Mit „Solo Para Ti“ (Spanisch: „Nur für dich“) präsentiert der oberösterreichische Musiker, Komponist und Kulturvermittler Andreas Neubauer ein besonderes Konzerterlebnis. Südamerikanische Rhythmik und Lebensfreude gepaart mit symphonischem Orchesterklang. In Form einer Suite. Im KULTURTODATE-Interview erzählt Neubauer über die Hintergründe dieser Komposition, die Bedeutung der Musik und über seine aktuellen Projekte.

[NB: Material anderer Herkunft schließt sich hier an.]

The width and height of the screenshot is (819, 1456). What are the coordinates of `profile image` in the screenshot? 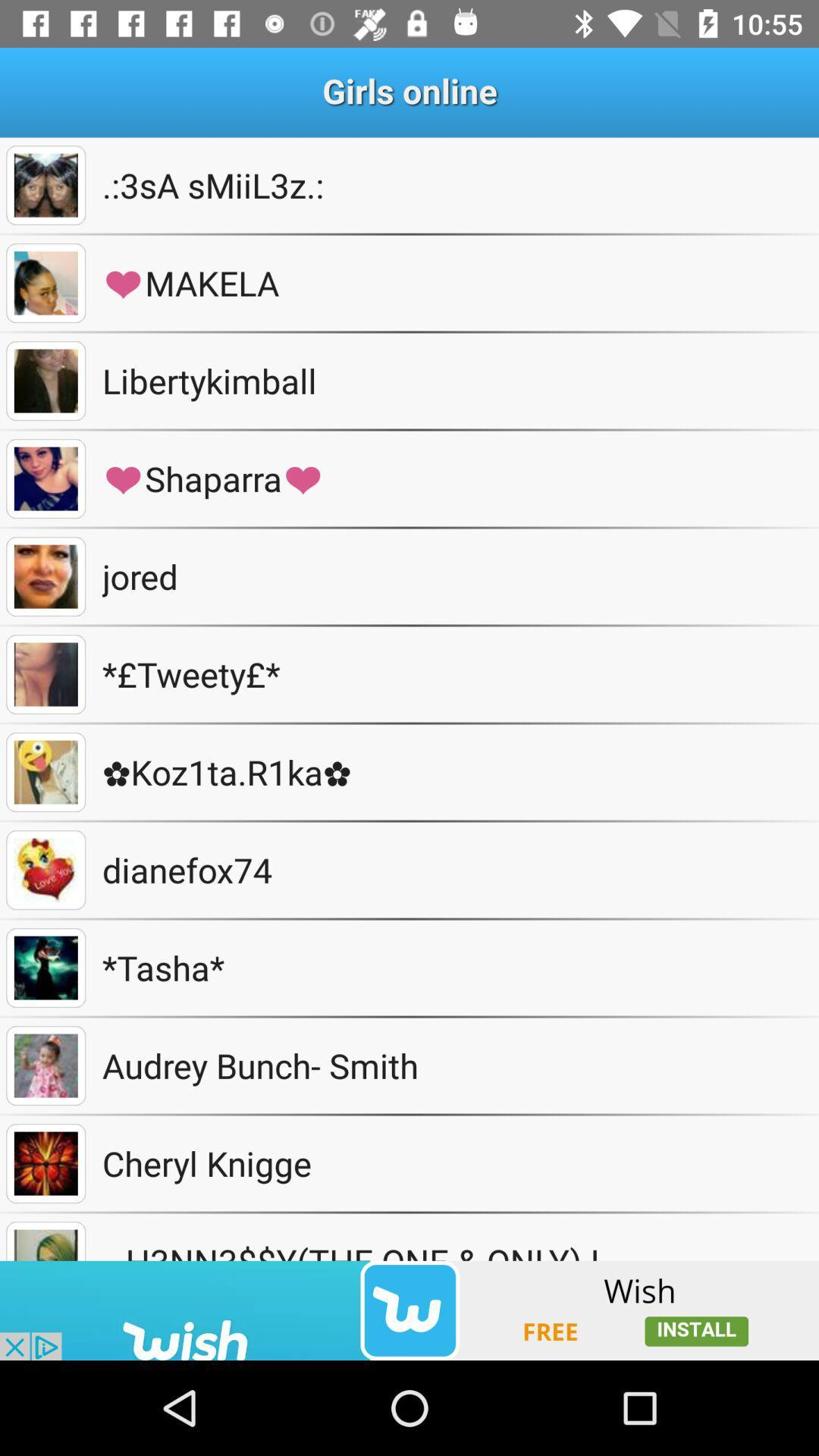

Könnte die Biographie eines Musikers nicht besser beginnen als unter einem Instrument? Wie kam es dazu?
Neubauer: „Meine Eltern waren semiprofessionell als Sänger tätig und dadurch stand auch ein Flügel bei uns zu Hause. Bei einem Erdbeben, das auch unsere Wohngegend getroffen hat, verstreckte ich mich unter dem Klavier und fühlte mich dort sicher. Ein Vorzeichen? Tatsächlich nahm ich allerdings erst ab 12 Jahren Klavierunterricht.“
Wann und wie haben Sie gemerkt, dass Musik etwas in Ihnen entfacht, wie nichts anderes?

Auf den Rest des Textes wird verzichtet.